● **Given request 1**
In the text about the Terrible Girls stage adaptation, whose book did Kyle Hall adapt, and for which theater company?
● **Given request 2**
According to the text about the Terrible Girls stage adaptation, why does Hall say Brown's stories work as fairy tales? Answer in one to three sentences.

● **Reading text**
--

Once upon a time, a woman has her heart literally ripped out of her chest by a former lover. Determined never to allow this to happen again, the woman buries her heart under an enchanted city. Some time later, the woman, with the aid of her new lover, is desperate to locate her buried heart. How does she find it? By following a trail of "breadcrumbs," of course.
If this sounds like the beginnings of a fairy tale, writer/director Kyle Hall would readily agree with you. Hall, who has adapted Rebecca Brown's book Terrible Girls for About Face Theatre, says Brown's stories function as fairy tales because she takes "simple, everyday things and explodes them, blows them up, into grand proportions." Everyday things like—love, shattered relationships and ... severed body parts. "When I first read Terrible Girls I was going through a painful breakup. That process is so profoundly personal, and for anyone who is not inside it, it is the most mundane, common place, every day occurrence. You just want to say to them, 'Okay, just find a way to get over it!' But when you are inside of it, it is just huge. And that is what Rebecca writes about it. The end of a relationship really IS like having your arm ripped off," explains Hall.

--

● **Extracted entries**
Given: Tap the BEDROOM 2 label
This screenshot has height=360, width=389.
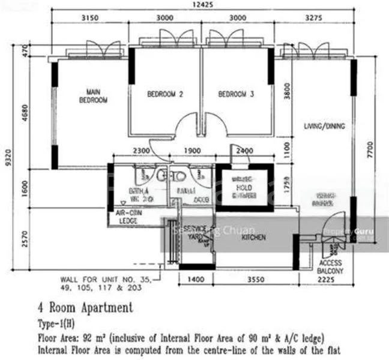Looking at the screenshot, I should (165, 94).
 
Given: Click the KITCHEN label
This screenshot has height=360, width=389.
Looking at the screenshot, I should (253, 238).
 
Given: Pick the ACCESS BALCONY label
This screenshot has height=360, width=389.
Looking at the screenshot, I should (331, 266).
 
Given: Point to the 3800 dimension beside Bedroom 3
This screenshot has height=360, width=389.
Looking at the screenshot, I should (287, 94).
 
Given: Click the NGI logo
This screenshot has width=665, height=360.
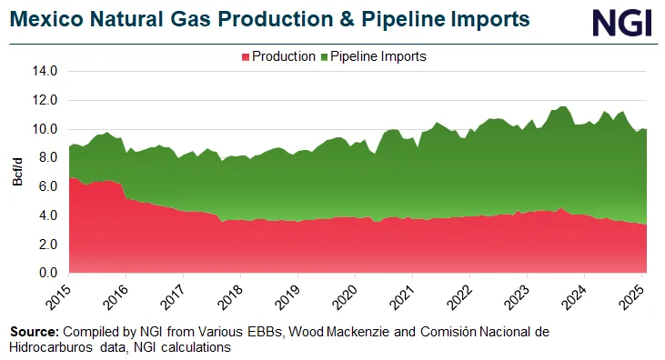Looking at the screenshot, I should [x=622, y=22].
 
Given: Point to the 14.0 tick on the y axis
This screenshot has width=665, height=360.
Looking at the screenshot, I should [x=44, y=70].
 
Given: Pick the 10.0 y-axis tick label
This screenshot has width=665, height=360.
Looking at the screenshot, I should [x=44, y=128].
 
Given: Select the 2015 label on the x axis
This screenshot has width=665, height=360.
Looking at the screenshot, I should [x=57, y=296].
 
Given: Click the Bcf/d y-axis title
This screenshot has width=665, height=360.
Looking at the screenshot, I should [x=17, y=172].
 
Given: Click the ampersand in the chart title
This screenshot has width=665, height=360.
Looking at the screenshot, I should [x=307, y=21].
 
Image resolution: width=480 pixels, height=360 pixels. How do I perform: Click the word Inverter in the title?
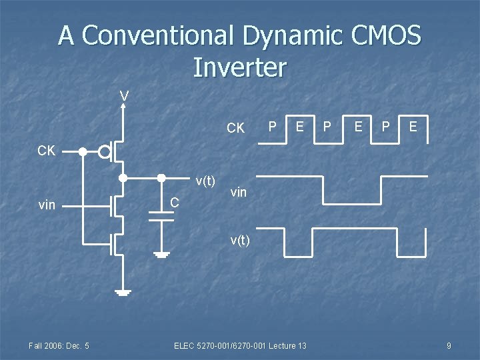click(239, 67)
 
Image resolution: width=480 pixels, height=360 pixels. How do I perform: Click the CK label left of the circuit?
click(46, 151)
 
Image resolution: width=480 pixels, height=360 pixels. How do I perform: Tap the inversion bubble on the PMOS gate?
click(105, 152)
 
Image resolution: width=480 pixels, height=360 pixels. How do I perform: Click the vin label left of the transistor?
click(47, 205)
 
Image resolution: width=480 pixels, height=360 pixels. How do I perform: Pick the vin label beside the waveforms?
click(238, 193)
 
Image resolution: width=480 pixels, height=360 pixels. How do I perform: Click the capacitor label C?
click(173, 202)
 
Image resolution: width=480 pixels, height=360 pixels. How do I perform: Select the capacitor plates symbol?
click(161, 216)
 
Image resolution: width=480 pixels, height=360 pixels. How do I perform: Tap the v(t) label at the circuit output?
click(205, 181)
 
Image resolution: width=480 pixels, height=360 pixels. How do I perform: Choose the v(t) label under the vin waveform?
click(240, 241)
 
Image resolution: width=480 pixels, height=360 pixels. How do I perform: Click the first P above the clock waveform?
click(272, 126)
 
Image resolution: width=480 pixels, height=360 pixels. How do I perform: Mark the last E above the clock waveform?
click(413, 126)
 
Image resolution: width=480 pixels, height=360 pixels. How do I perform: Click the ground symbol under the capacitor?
click(161, 254)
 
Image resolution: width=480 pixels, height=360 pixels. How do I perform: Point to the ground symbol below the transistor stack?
click(123, 292)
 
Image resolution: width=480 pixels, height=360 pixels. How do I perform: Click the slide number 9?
click(449, 345)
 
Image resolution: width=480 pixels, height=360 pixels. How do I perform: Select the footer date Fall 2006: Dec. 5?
click(59, 345)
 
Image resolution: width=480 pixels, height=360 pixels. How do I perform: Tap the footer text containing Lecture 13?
click(240, 345)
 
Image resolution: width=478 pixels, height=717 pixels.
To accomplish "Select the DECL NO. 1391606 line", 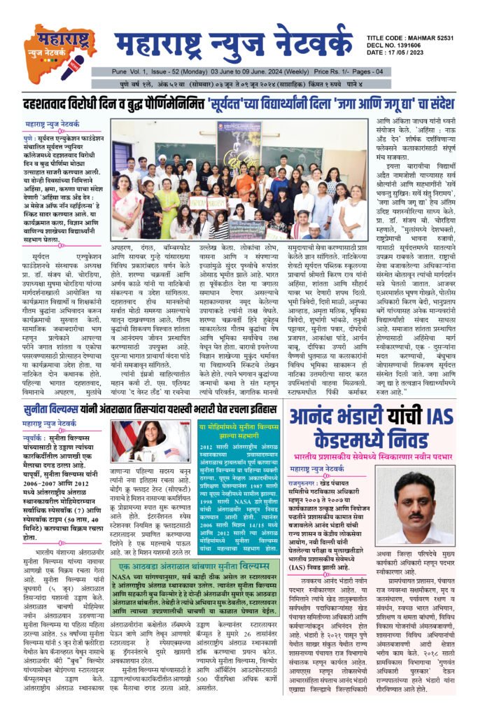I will [x=409, y=45].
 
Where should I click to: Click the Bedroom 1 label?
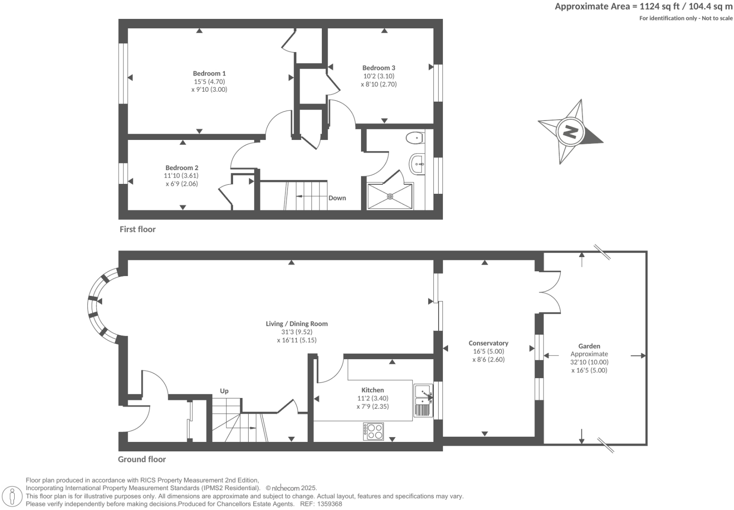(209, 73)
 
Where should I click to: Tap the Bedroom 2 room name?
(181, 168)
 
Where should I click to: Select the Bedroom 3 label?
(379, 68)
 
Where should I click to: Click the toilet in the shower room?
(414, 138)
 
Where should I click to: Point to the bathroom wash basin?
(418, 164)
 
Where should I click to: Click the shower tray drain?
(390, 196)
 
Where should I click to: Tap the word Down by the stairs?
(337, 198)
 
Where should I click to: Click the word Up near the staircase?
(224, 391)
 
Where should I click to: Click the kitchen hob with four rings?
(373, 431)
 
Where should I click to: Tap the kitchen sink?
(423, 400)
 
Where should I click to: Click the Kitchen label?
(372, 390)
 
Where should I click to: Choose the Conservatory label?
(488, 343)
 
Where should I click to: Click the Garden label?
(589, 346)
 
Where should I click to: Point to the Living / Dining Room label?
(296, 324)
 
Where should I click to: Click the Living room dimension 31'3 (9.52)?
(296, 332)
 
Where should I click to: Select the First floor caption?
(137, 229)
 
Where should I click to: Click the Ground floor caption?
(142, 459)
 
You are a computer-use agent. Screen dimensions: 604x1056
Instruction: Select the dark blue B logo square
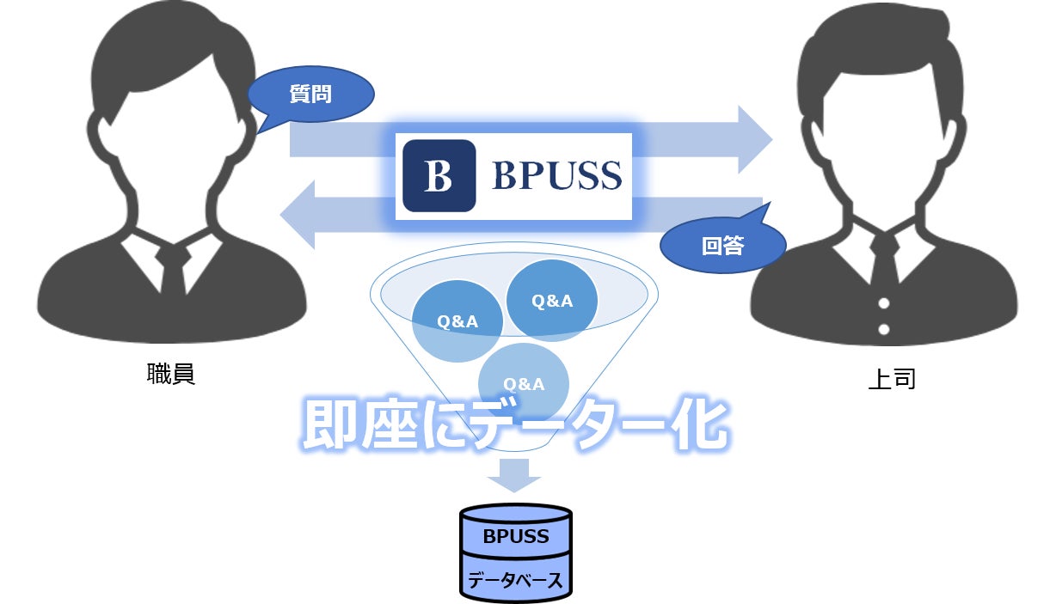(x=439, y=175)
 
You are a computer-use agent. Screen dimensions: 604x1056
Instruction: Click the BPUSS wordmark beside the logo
(x=556, y=176)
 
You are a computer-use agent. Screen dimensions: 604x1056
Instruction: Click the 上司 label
(x=892, y=379)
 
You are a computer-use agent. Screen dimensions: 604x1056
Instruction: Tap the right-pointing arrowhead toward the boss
(x=754, y=140)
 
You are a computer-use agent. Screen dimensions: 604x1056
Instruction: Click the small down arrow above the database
(x=514, y=474)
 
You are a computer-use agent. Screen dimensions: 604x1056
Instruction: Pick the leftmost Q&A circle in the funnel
(x=457, y=321)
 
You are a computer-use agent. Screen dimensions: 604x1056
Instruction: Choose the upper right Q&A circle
(x=551, y=301)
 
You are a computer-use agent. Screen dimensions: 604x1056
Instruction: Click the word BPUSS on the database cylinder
(x=516, y=537)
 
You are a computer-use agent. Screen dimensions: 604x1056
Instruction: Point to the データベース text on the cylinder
(x=516, y=580)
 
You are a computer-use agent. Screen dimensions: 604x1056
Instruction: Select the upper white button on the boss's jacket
(x=883, y=303)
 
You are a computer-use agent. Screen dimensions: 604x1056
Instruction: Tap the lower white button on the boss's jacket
(x=883, y=328)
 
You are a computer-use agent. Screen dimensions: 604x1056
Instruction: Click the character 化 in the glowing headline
(x=697, y=424)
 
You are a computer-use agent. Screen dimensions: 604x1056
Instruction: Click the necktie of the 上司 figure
(x=883, y=258)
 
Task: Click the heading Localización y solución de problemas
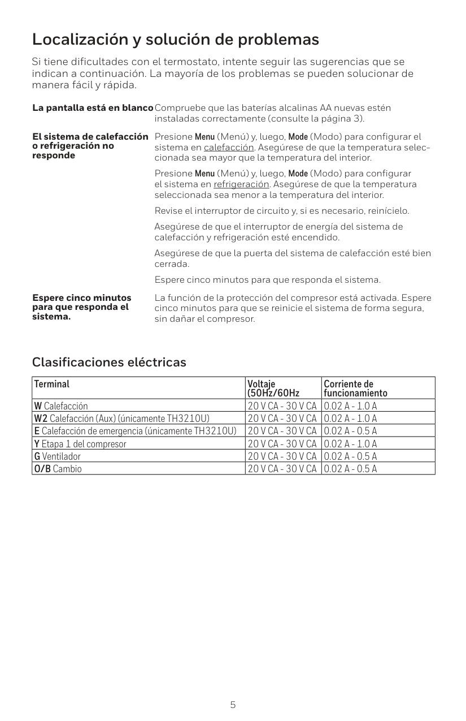[176, 40]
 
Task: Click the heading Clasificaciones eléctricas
[109, 362]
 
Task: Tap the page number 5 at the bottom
[233, 705]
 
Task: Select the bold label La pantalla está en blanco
[93, 108]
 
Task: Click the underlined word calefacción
[229, 148]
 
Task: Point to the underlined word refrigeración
[241, 184]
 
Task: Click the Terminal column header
[52, 385]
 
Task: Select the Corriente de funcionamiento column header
[356, 388]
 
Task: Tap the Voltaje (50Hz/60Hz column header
[273, 388]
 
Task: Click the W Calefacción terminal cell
[61, 405]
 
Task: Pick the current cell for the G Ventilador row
[351, 456]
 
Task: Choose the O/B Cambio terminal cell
[58, 468]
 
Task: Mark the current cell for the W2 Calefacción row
[351, 418]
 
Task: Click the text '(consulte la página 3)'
[316, 119]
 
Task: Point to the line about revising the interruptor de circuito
[282, 211]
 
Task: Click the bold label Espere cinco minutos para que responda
[82, 306]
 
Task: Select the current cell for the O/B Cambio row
[351, 468]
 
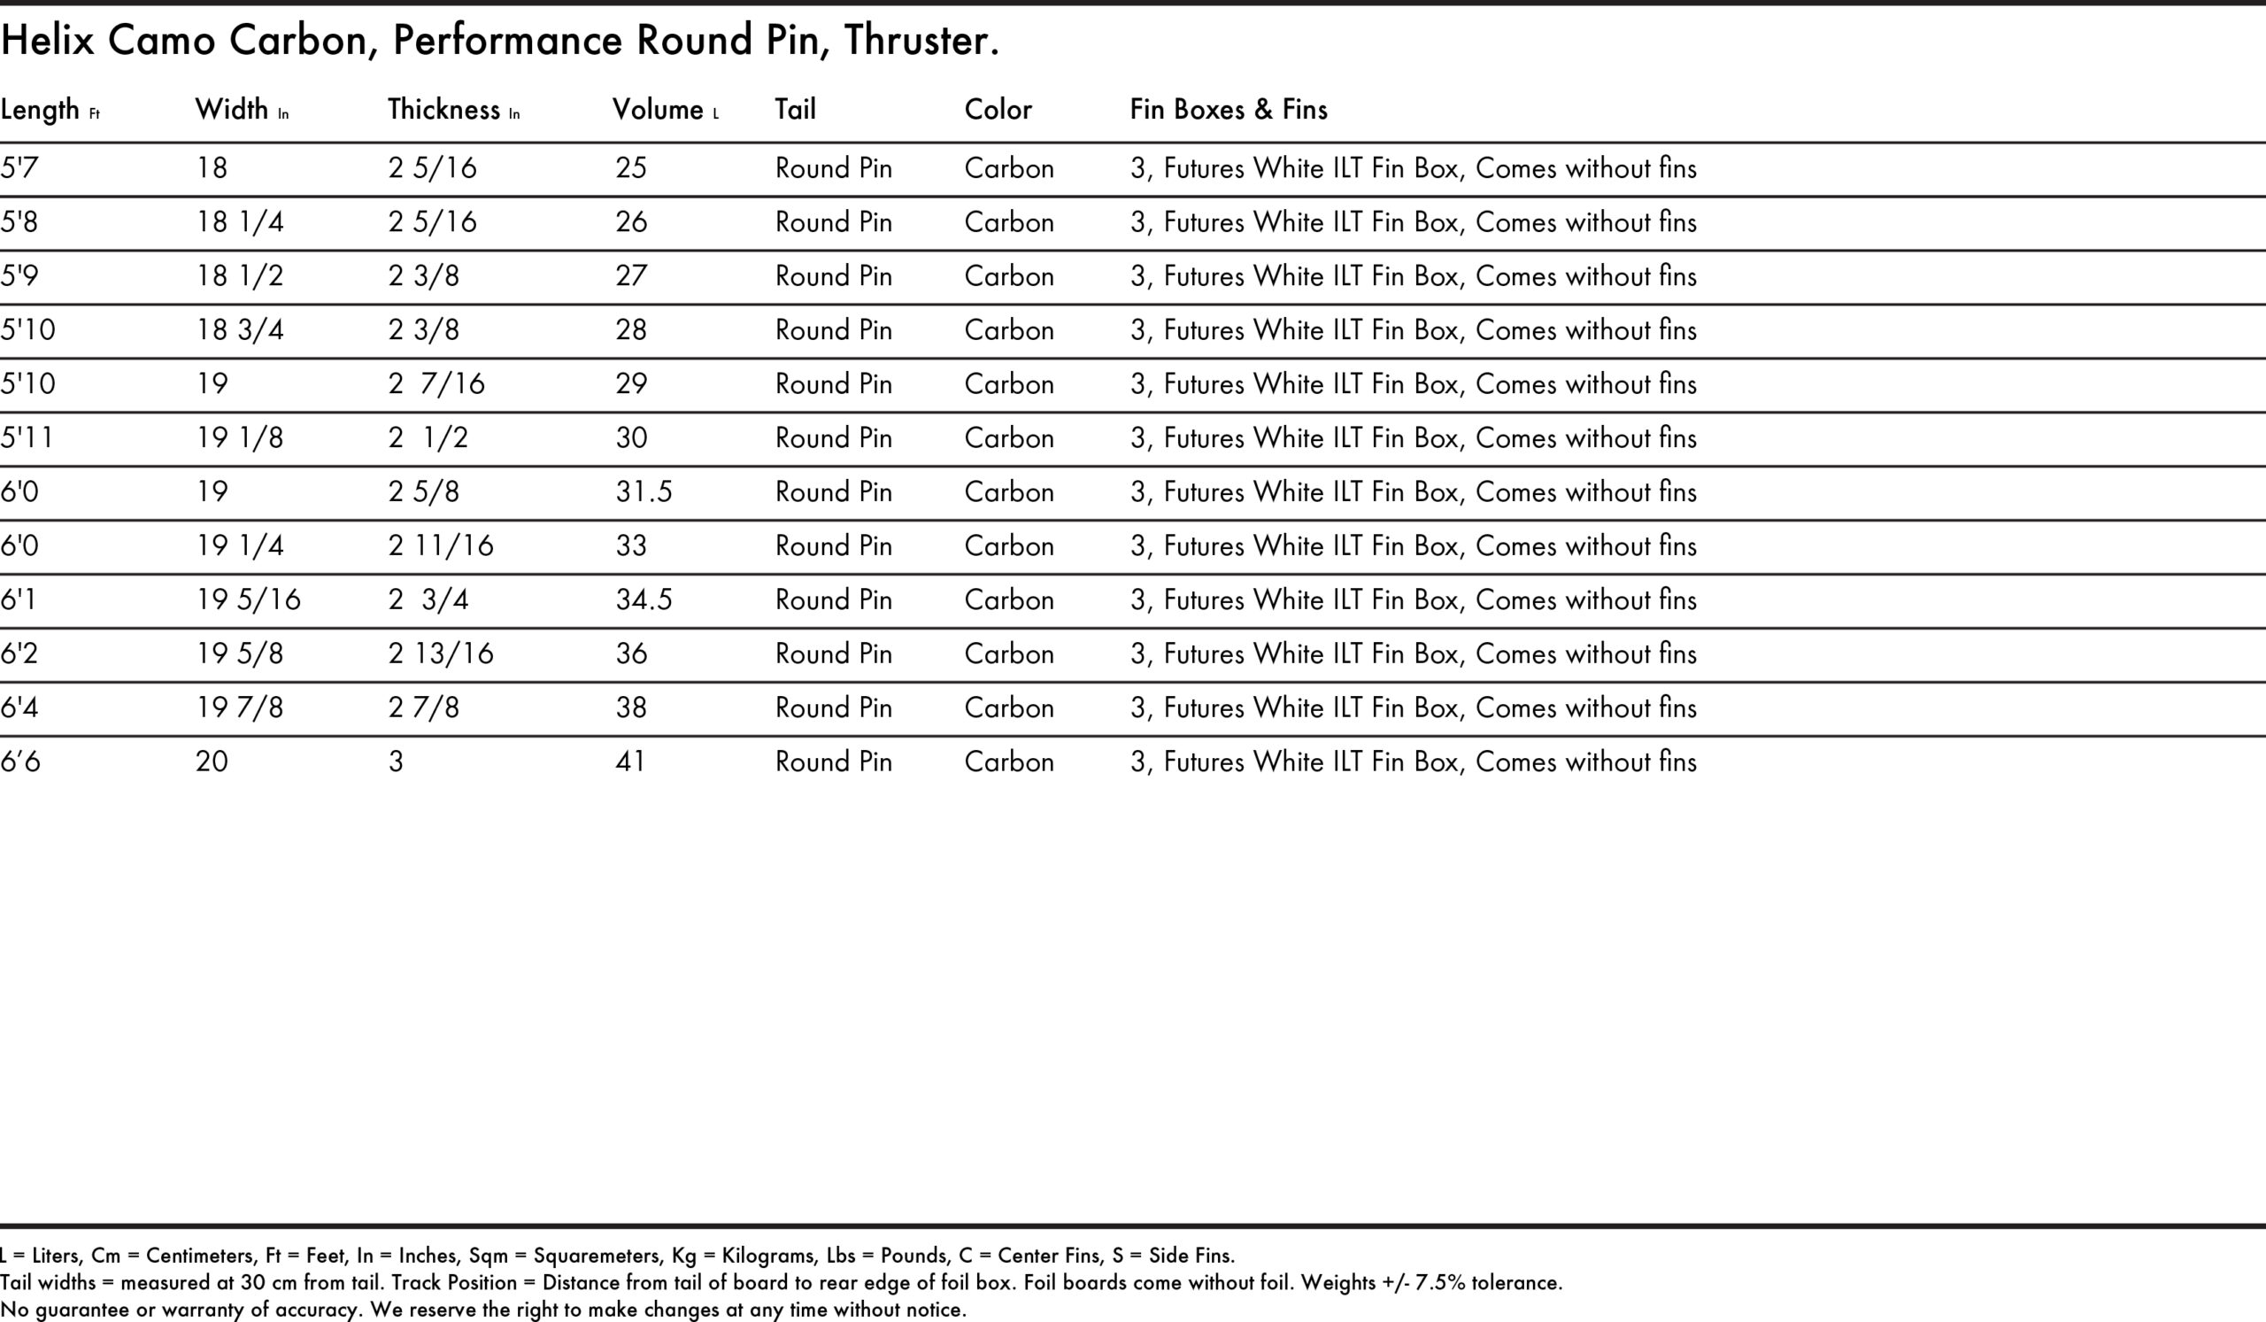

--

● **Correct answer 1**
He adapted Rebecca Brown's book Terrible Girls for About Face Theatre.

● **Correct answer 2**
Hall says Brown takes simple, everyday things like love and shattered relationships and blows them up into grand proportions. A breakup looks mundane to outsiders but feels huge to the person going through it. So she writes the end of a relationship as being truly like having your arm ripped off.